BRANO DEL DOCUMENTO —
Lifestyle
October 22 2014
Roberto Jiménez Gago, portiere, classe 1986. Il suo nome si aggiunge a quelli di Beckmann, Jorgensen e Sneijder nelle notti senza sonno che accompagneranno i tifosi juventini da qui al 9 dicembre. Il giorno della sfida all'Atletico Madrid. Il giorno del giudizio. Vedendo Roberto, portiere dell'Olympiacos compiere miracoli in serie nel quarto d'ora finale ad Atene più d'uno avrà maledetto la malasorte. Giusto, perché il pareggio sarebbe stato sacrosanto. Gli altri, però, avranno pensato agli altri 70 minuti, buttati via da una squadra lontanissima da quella 'fast and furios' di Antonio Conte e che si è a lungo consegnata al suo destino quasi senza provare a reagire. Ha perso male, la Juventus, e soprattutto ha perso una partita che avrà un peso specifico importante nella sua stagione europea. Le conseguenze verranno misurate nelle prossime settimane, ma il senso di delusione è forte. Inutile nascondersi dietro alla sfortuna e alle parate di Roberto. La notte di Atene segna un fallimento che solo la formula della Champions League non rende definitivo.

ESERCIZI DA SVOLGERE —
**1)** Rispondi a queste domande sull'articolo sulla sconfitta della Juventus ad Atene.
(a) In che anno è nato il portiere Roberto Jiménez Gago?
(b) Quale squadra affronterà la Juventus il 9 dicembre?
(c) Per quanti minuti, secondo l'articolo, la squadra ha giocato male prima del quarto d'ora finale?
**2)** Traduci in inglese questa frase dell'articolo sulla sconfitta della Juventus ad Atene: "Ha perso male, la Juventus, e soprattutto ha perso una partita che avrà un peso specifico importante nella sua stagione europea."
**3)** Prosegui l'articolo sulla sconfitta della Juventus ad Atene partendo dal punto in cui si interrompe.

[Dati per individuare gli elementi descritti]
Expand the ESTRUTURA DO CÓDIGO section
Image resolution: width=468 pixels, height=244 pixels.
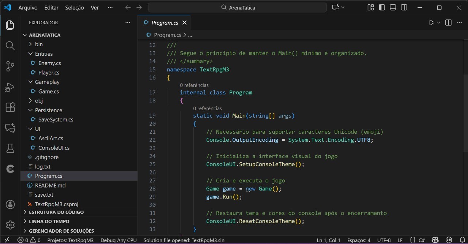56,212
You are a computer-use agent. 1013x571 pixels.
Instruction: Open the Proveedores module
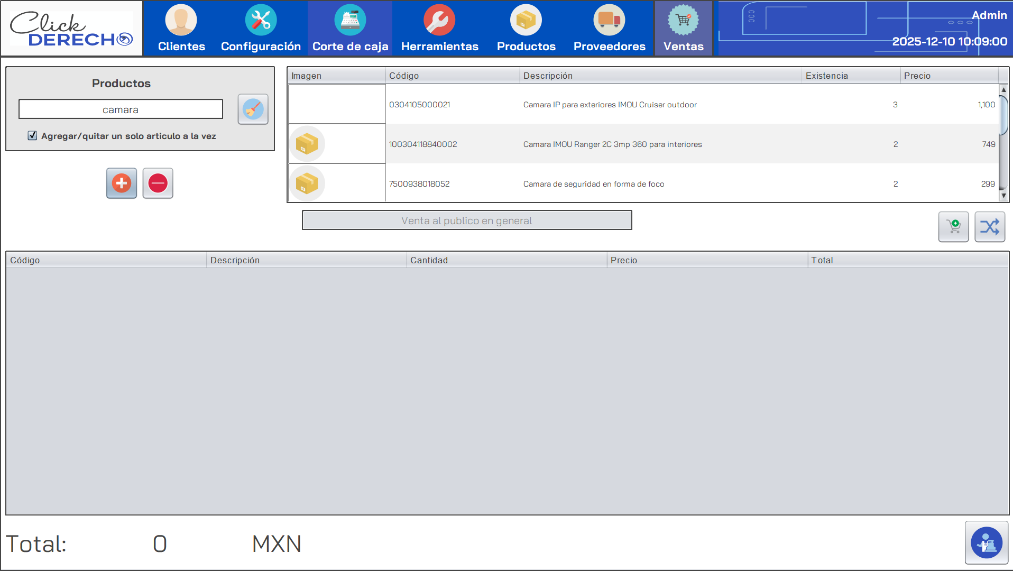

RISPOSTE AGLI ESERCIZI —
**1)**
(a) Nel 1986.
(b) L'Atletico Madrid.
(c) Per 70 minuti.

**2)** Juventus lost badly, and above all it lost a match that will carry significant weight in its European season.

**3)**
Tutta qui la Juventus?
Dietro la lavagna vanno in tanti, da Pirlo a Pogba. Ma prima di tutti ci va Massimiliano Allegri, che fatica a dare una nuova identità alla squadra ereditata da Conte. Se Chiellini si trova troppo spesso ad impostare, un problema ci deve essere. Se Asamoah e Lichtsteiner non fanno breccia sulle fasce e se ogni ripartenza diventa un contropiede, qualcuno deve porsi delle domande. E chi se non il tecnico? Ad Atene si sono viste le potenzialità di Morata, il migliore, l'unico a essersi salvato. Per Llorente non sarà facile ristabilire le gerarchie, ma il dubbio che viene, vedendo la Juventus aggrappata a una riserva scartata dal Real Madrid, è che lo scarto con la 'meglio Europa' sia ancora abissale. Forse aveva ragione Conte parlando di impossibilità a reggere a questi livelli. E, forse, ha peccato di aziendalismo Allegri quando ha detto che sarebbe arrivato nelle prime otto. C'è tempo per rimediare, ma il dubbio è legittimo.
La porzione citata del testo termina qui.